Probably the difference is minute, but at the same time it is the only place where I see that Graph makes an assumption (the total number of values pushed onto the heap is known) that Heap cannot make. Locality of reference and a single free store allocation are sufficient reasons for Graph's implementation to be faster. Perhaps a deque would be better than a list for Heap. The single free store allocation does make a difference of course. I don't really understand how locality of reference plays a role. Are both options not equally local? No. Lists are node-based, so each element is from a different part of the free store. By contrast, in an array, the elements are in contiguous memory. That difference affects the speed at which the elements can be accessed due to the behaviors of memory, MMUs, and caching.
I see. That would make the case for using an unordered list which does not need to be node based. I gave it a try out of interest, and it did neither hurt nor help. (http://people.ds.cam.ac.uk/ahh34/unordered_list.hpp). Which is something similar to this: std::vector<T> data; std::vector<size_t> open_slots; size_t get_handle(T value) { if(open_slots.empty() ) { data.push_back(value); return data.size() -1; } else { handle = open_slots.back(); open_slots.pop_back(); data[handle] = value; return handle; } } value get_value(size_t handle) { return data[handle]; } void erase(size_t handle) { open_slots.push_back(handle); }

on Sat Sep 22 2012, Alex Hagen-Zanker <ahh34-AT-cam.ac.uk> wrote:
[apologies for double posting, send it to wrong list before] Hi,
A few months ago I posted here to gauge interest for an interruptable and resumable version of the dijkstra_shortest_path algorithm. The initial response was positive, but Jeremiah considered the proposed solution lacking compared to an algorithm object model that inverts the control over the algorithm,
Additional to my original solution, I now have two implementations of the algorithm object model.
... Have you seen http://cpp-next.com/archive/2012/09/portable-stackless-coroutines-in-one-hea... ? This approach might be sufficiently lightweight that it would allow us to maintain one version of the algorithm with some macros. -- Dave Abrahams BoostPro Computing Software Development Training http://www.boostpro.com Clang/LLVM/EDG Compilers C++ Boost

On 05/10/2012 02:36, Dave Abrahams wrote:
on Sat Sep 22 2012, Alex Hagen-Zanker <ahh34-AT-cam.ac.uk> wrote:
[apologies for double posting, send it to wrong list before] Hi,
A few months ago I posted here to gauge interest for an interruptable and resumable version of the dijkstra_shortest_path algorithm.

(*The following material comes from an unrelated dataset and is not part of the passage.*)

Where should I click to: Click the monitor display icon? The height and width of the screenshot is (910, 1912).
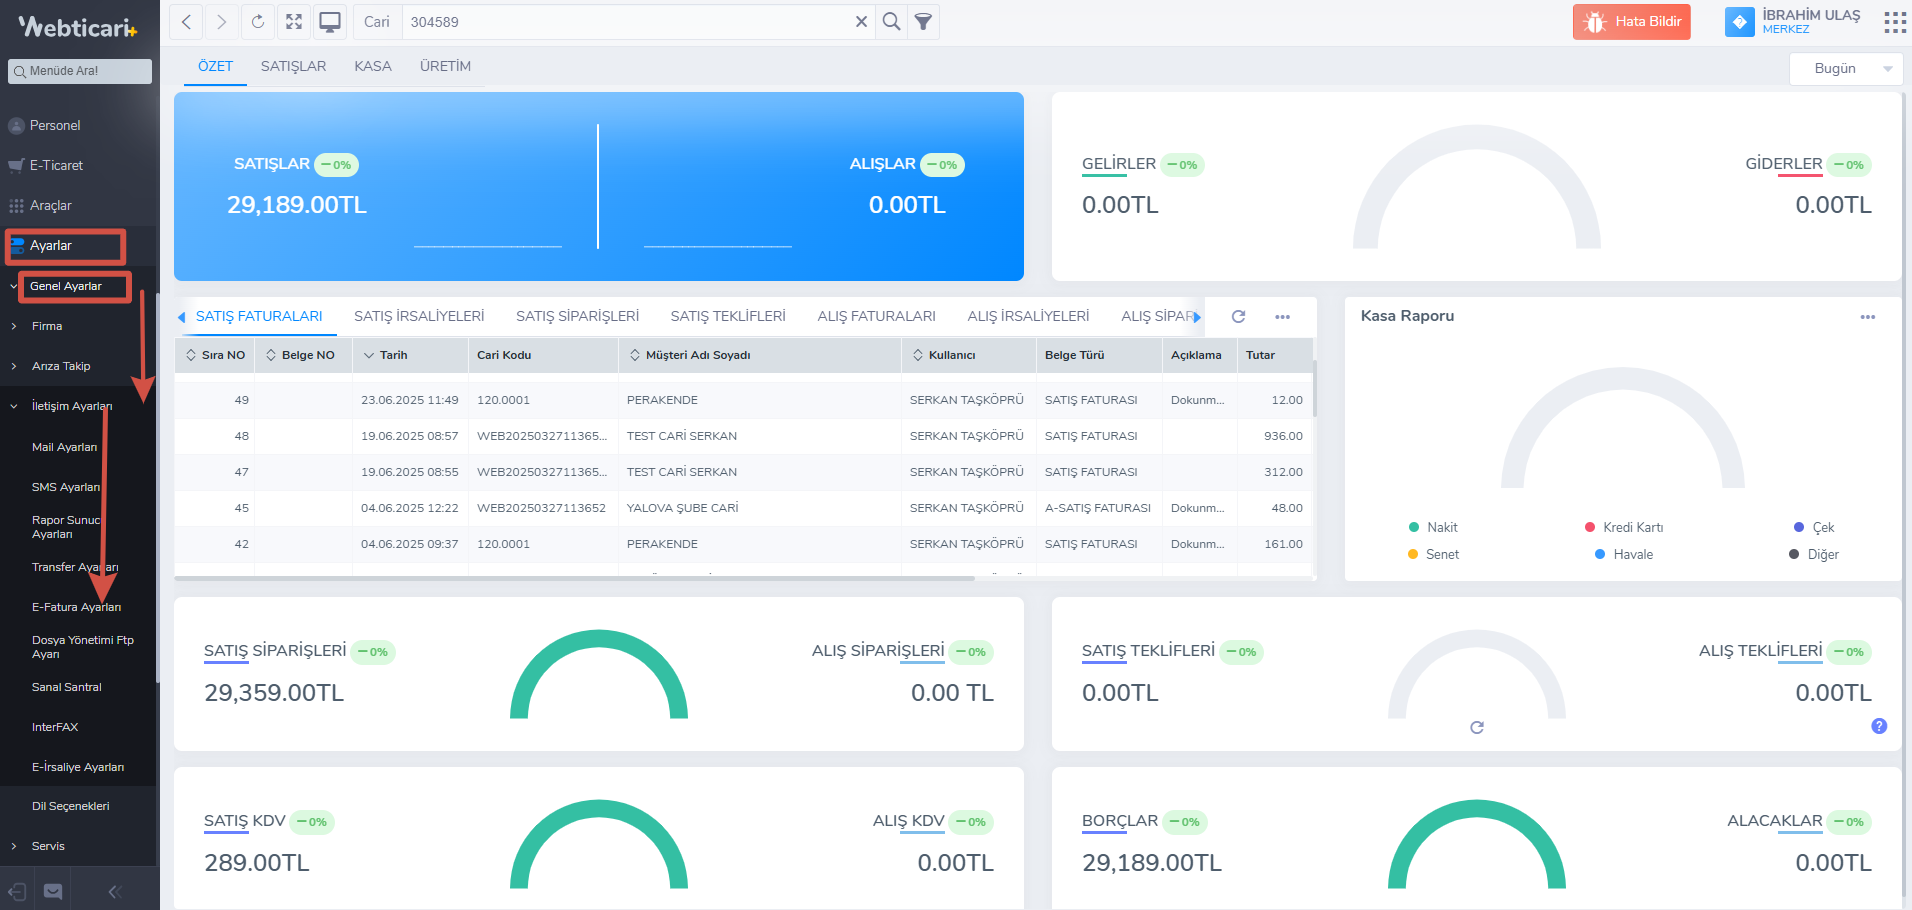(330, 22)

The initial response was positive, but Jeremiah considered the proposed solution lacking compared to an algorithm object model that inverts the control over the algorithm,
Additional to my original solution, I now have two implementations of the algorithm object model. ...
Have you seen http://cpp-next.com/archive/2012/09/portable-stackless-coroutines-in-one-hea... ?

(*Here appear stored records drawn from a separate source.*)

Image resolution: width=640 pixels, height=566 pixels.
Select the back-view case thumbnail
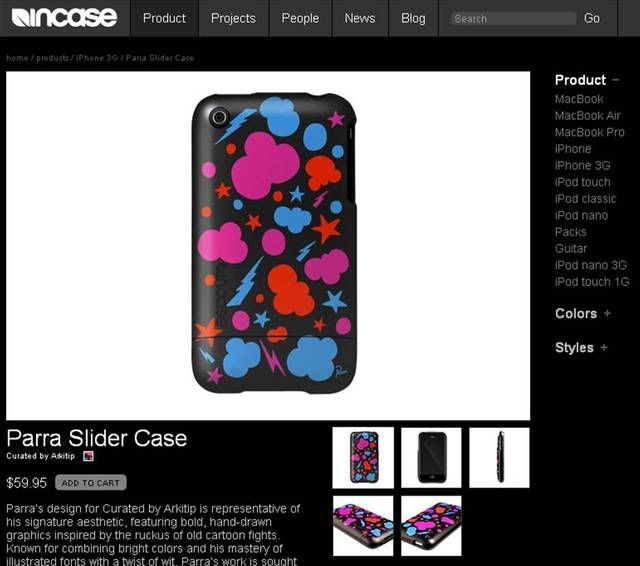click(363, 457)
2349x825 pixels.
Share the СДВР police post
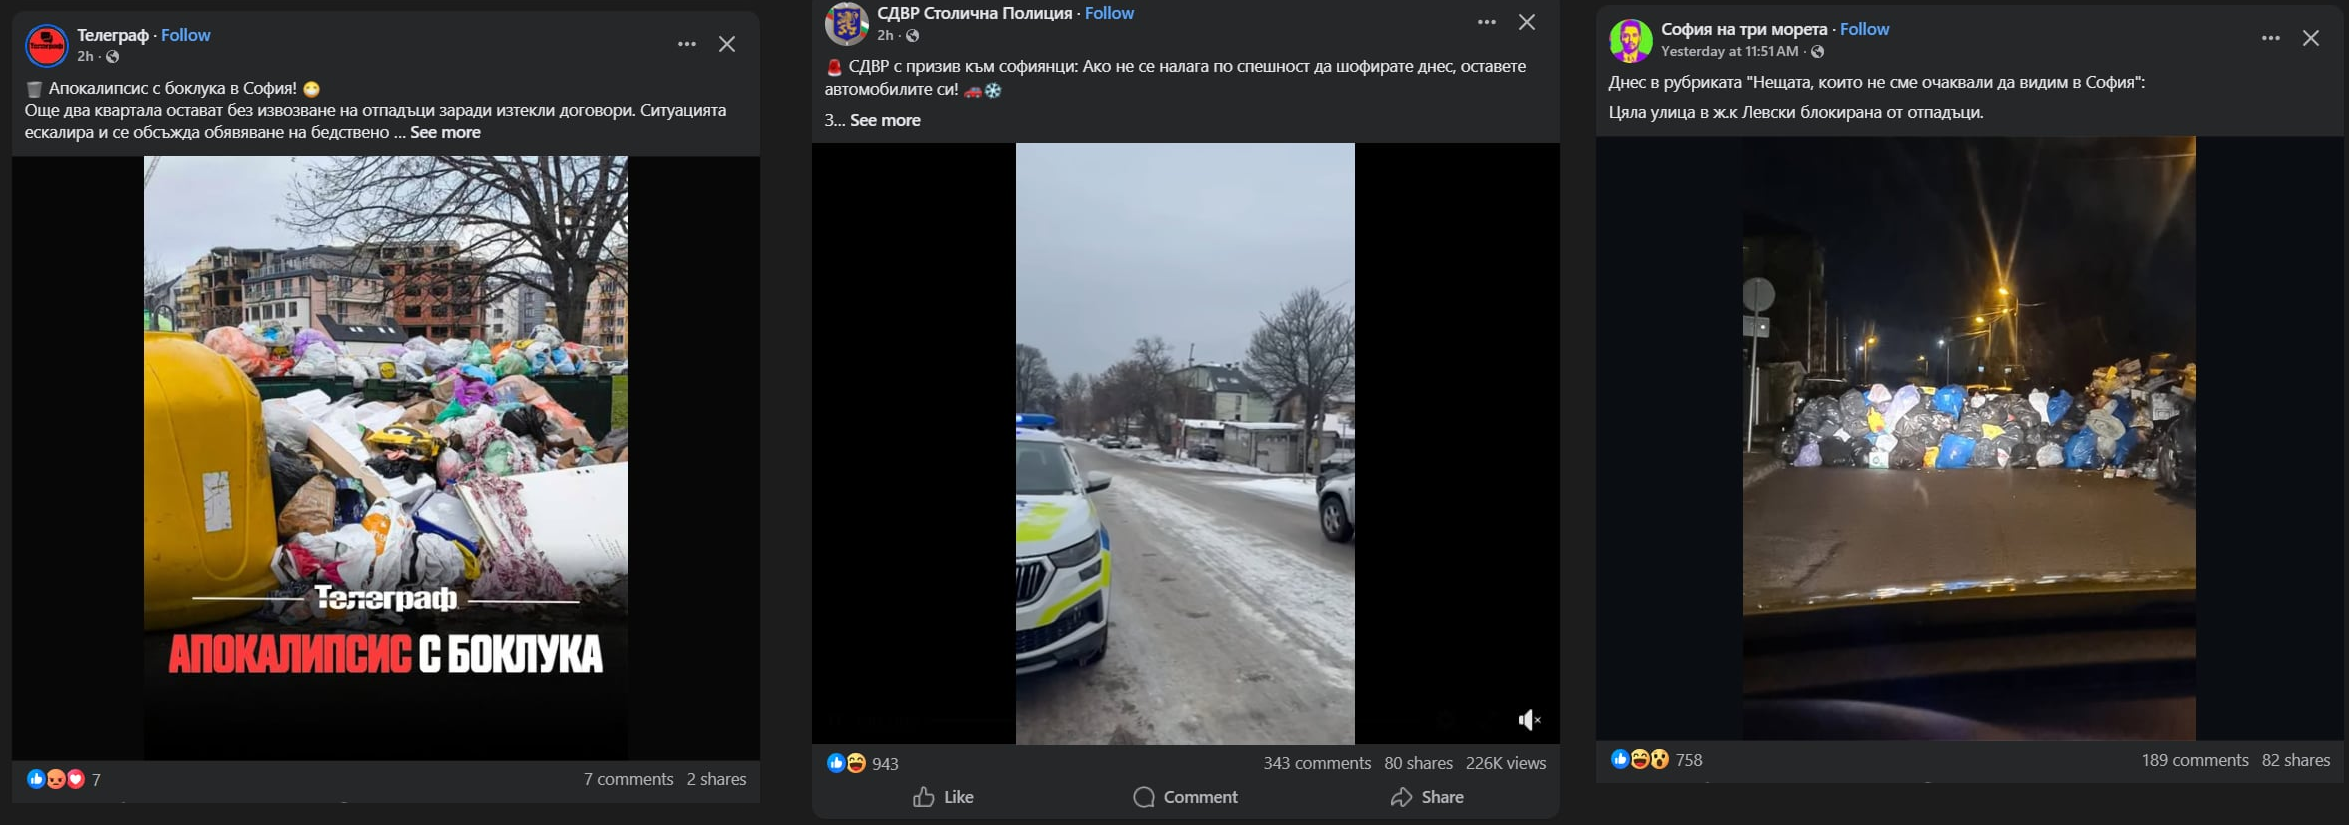[x=1427, y=797]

This approach might be sufficiently lightweight that it would allow us to maintain one version of the algorithm with some macros.

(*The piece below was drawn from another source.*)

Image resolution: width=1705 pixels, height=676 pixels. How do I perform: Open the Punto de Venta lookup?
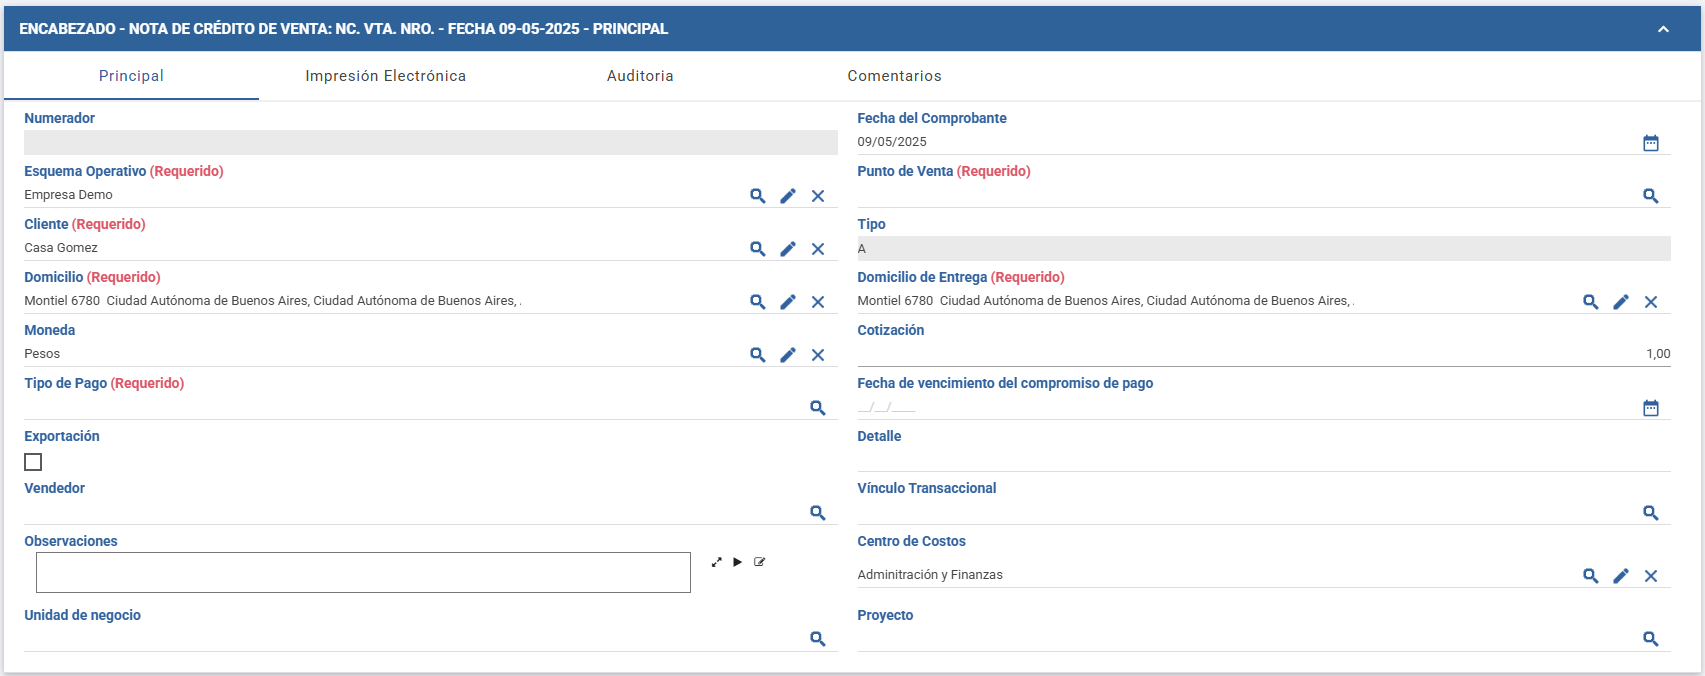(1651, 196)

It is very nice indeed. I did not try it with the shortest path algorithm, but instead a simple sum algorithm where yield is used to get the running total. Using the stackless boost asio coroutine from the link you provided is just as simple as using the proposed boost coroutine. Summing 10,000,000 times the number 2 while yielding intermediate sums gave me the following results: sum plain : 20000000 time: 0.01 sum fragmented : 20000000 time: 0.232 sum boost coro : 20000000 time: 0.448 sum asio coro : 20000000 time: 0.034 Without yielding intermediate results, I got the following: sum plain : 20000000 time: 0.008 sum fragmented : 20000000 time: 0.029 sum boost coro : 20000000 time: 0.027 sum asio coro : 20000000 time: 0.012 I'd say it it definately worth investigating to use the boost asio method as a means of creating algorithm objects. From this example it appears that: 1. It is an efficient way of interrupting and resuming algorithms. 2. It leaves the algorithms coded in a readable state, although it seems that all local variables should become member variables. 3. If you decide not to interrupt the algorithm, the additional cost due to being part of an algorithm object is less than for the alternatives. I am not working on this anymore, but please see the source for above trial in the attachment. Kind regards, Alex

Am 05.10.2012 14:07, schrieb Alex Hagen-Zanker:
Have you seen http://cpp-next.com/archive/2012/09/portable-stackless-coroutines-in-one-hea...
?
This approach might be sufficiently lightweight that it would allow us to maintain one version of the algorithm with some macros.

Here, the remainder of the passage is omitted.